Juno was supposed to be moved from the base of its shipping container to a work dolly Monday. Officials expect to power up the spacecraft for functional testing Tuesday.

"Then we'll go into a series of powered tests until April 20, when our command and data handling and flight computers arrive from Denver," Gasparrini said. "They were undergoing a little testing. They'll get here on the 20th, then we'll put them in and get into another test program after that to fully check out the spacecraft and get it prepared for launch."

The three solar arrays and high-gain antenna will be bolted to the spacecraft by early June, then engineers will ready the probe for filling of maneuvering propellants, a milestone slated for the end of June.


Artist's concept of the Juno spacecraft at Jupiter. Credit: NASA
 
Lockheed Martin built Juno with oversized fuel tanks, allowing engineers to fill the reservoirs with propellant all the way up to the lift capability of the Atlas rocket. Because Juno was built underweight, meaning it's not as heavy as expected, officials expect to load a little extra propellant into the spacecraft.

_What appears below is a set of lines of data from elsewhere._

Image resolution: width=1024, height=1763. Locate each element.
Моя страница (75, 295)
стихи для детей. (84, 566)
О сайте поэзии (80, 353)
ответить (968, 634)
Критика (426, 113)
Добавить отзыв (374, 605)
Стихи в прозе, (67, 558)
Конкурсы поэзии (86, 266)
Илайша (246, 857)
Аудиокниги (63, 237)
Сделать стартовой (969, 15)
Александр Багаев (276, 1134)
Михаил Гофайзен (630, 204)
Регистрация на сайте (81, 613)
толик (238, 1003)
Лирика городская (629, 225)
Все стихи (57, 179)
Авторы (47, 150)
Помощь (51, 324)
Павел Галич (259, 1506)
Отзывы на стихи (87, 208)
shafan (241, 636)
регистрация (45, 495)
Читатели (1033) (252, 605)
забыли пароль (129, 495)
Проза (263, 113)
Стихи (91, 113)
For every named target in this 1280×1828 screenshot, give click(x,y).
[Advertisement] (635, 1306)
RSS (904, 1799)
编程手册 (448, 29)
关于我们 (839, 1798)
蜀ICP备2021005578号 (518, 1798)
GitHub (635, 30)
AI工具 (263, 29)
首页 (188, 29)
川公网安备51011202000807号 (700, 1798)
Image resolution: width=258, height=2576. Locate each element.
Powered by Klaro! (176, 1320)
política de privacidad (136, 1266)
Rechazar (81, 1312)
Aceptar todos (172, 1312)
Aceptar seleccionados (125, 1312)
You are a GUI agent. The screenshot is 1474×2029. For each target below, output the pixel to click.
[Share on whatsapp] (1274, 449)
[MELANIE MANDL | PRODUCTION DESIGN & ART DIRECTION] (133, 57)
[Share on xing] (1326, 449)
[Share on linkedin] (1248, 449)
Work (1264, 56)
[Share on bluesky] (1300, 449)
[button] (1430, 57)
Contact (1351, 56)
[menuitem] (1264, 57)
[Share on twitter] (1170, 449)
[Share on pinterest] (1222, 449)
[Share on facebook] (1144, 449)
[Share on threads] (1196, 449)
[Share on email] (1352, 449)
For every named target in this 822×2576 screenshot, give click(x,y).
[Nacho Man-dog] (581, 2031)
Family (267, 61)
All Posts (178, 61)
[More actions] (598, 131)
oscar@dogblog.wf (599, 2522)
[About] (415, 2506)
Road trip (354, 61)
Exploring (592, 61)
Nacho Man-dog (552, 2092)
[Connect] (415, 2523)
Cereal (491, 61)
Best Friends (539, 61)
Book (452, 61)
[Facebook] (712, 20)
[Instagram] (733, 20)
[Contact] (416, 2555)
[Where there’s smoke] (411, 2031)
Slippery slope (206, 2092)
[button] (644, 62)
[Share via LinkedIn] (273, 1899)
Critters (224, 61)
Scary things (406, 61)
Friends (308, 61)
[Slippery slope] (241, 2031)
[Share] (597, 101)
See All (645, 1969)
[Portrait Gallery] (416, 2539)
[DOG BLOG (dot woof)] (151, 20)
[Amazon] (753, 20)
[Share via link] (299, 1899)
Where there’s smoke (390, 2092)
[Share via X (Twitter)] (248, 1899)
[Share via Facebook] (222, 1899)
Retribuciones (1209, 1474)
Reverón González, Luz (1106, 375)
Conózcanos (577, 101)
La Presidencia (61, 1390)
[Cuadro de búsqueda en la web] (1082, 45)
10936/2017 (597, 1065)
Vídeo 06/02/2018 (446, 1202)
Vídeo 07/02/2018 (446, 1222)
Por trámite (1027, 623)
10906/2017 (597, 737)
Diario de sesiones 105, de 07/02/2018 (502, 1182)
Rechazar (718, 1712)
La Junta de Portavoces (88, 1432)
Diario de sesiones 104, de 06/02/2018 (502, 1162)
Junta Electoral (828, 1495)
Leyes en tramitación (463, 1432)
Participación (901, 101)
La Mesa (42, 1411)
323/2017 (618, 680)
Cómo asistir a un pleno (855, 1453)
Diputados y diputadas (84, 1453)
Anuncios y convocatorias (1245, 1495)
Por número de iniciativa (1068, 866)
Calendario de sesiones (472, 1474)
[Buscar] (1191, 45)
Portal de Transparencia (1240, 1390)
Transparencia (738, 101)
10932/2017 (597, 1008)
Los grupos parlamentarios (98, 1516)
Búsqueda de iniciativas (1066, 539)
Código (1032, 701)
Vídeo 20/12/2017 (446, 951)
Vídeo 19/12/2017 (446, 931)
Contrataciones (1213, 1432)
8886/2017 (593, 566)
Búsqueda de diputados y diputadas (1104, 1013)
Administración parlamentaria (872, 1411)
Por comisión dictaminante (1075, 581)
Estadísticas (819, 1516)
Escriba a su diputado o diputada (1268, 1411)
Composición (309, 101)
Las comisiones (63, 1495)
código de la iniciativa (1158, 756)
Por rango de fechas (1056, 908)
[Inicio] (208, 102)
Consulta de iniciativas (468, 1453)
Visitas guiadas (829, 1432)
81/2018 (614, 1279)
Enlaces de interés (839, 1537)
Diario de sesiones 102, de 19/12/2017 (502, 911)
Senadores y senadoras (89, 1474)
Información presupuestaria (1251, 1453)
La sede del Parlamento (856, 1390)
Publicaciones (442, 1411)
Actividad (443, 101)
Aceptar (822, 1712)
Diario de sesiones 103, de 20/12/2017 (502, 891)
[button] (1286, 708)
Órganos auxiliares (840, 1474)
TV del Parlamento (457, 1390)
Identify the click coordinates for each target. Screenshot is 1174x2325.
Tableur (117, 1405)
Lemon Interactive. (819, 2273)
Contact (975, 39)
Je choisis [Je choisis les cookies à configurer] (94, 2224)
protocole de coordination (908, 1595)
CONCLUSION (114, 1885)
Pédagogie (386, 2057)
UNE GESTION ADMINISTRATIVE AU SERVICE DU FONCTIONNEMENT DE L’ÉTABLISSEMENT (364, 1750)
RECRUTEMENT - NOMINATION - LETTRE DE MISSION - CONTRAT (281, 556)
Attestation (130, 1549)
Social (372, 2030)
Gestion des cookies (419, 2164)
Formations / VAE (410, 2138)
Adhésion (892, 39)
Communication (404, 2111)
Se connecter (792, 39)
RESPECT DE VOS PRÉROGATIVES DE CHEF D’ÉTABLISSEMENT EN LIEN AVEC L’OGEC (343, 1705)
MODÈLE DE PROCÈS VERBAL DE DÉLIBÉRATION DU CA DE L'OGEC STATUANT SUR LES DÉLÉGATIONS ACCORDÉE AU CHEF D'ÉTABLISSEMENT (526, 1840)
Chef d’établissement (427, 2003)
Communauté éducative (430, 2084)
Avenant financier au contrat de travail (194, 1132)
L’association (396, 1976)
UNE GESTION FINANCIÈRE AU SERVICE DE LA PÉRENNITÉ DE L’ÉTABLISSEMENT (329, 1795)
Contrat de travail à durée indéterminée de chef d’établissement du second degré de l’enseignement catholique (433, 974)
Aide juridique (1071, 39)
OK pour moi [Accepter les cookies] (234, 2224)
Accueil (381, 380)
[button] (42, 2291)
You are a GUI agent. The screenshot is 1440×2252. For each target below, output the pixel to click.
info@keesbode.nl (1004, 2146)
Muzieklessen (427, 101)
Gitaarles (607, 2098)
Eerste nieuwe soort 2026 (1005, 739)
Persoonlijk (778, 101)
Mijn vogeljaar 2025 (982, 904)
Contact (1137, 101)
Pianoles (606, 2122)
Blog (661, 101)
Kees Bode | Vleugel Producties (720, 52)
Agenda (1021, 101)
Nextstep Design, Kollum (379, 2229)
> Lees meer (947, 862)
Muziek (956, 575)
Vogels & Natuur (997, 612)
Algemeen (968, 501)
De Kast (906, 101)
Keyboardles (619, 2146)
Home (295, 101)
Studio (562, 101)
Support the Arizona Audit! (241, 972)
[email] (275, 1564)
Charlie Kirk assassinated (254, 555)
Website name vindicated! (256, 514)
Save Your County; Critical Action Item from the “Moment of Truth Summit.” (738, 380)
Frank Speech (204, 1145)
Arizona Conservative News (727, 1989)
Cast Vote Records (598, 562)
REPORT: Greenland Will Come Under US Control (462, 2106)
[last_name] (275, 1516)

Juno will weigh about 7,992 pounds at launch.

Then all that's left before moving the craft to the launch pad is encapsulating Juno inside the Atlas 5 rocket's 5-meter payload fairing, a procedure scheduled to get started around July 17.

Juno will be trucked to Complex 41 to meet the Atlas 5 rocket about a week later, when United Launch Alliance will take responsbility for the spacecraft.

Lockheed Martin engineers will have a last chance to work on Juno four days before liftoff, when workers will crawl through doors in the Atlas 5 nose cone to pull off covers from the spacecraft's scientific sensors.

When Juno leaves Earth, it will embark on a five-year journey to the solar system's most massive planet, a gas giant with an overwhelming magnetic field, harsh radiation belts and a turbulent atmosphere scientists are antsy to learn more about.

Juno will fire its main engines twice after launch to tweak its trajectory, then the probe will return to Earth for a flyby in October 2013, using the planet's gravity to slingshot the spacecraft toward Jupiter.

The mission will reach Jupiter in July 2016, enter a large, looping preliminary orbit for three months, then fire its thrusters to stabilize its trajectory in an 11-day science orbit that takes Juno within 3,000 miles of Jupiter's blustery cloud tops more than 30 times in one year.

From that vantage point, the closest range from which any spacecraft has ever repeatedly observed Jupiter, Juno will gain insights into how Jupiter formed, investigate the planet's hypothesized solid core, map its magnetic field and measure the water, ammonia and other molecules in Jupiter's atmosphere.

Juno will also capture the first images of Jupiter's poles, a region unexplored by the Voyager and Galileo probes that previously visited the planet. Juno's orbit will also allow the mission to study Jupiter's aurora storms.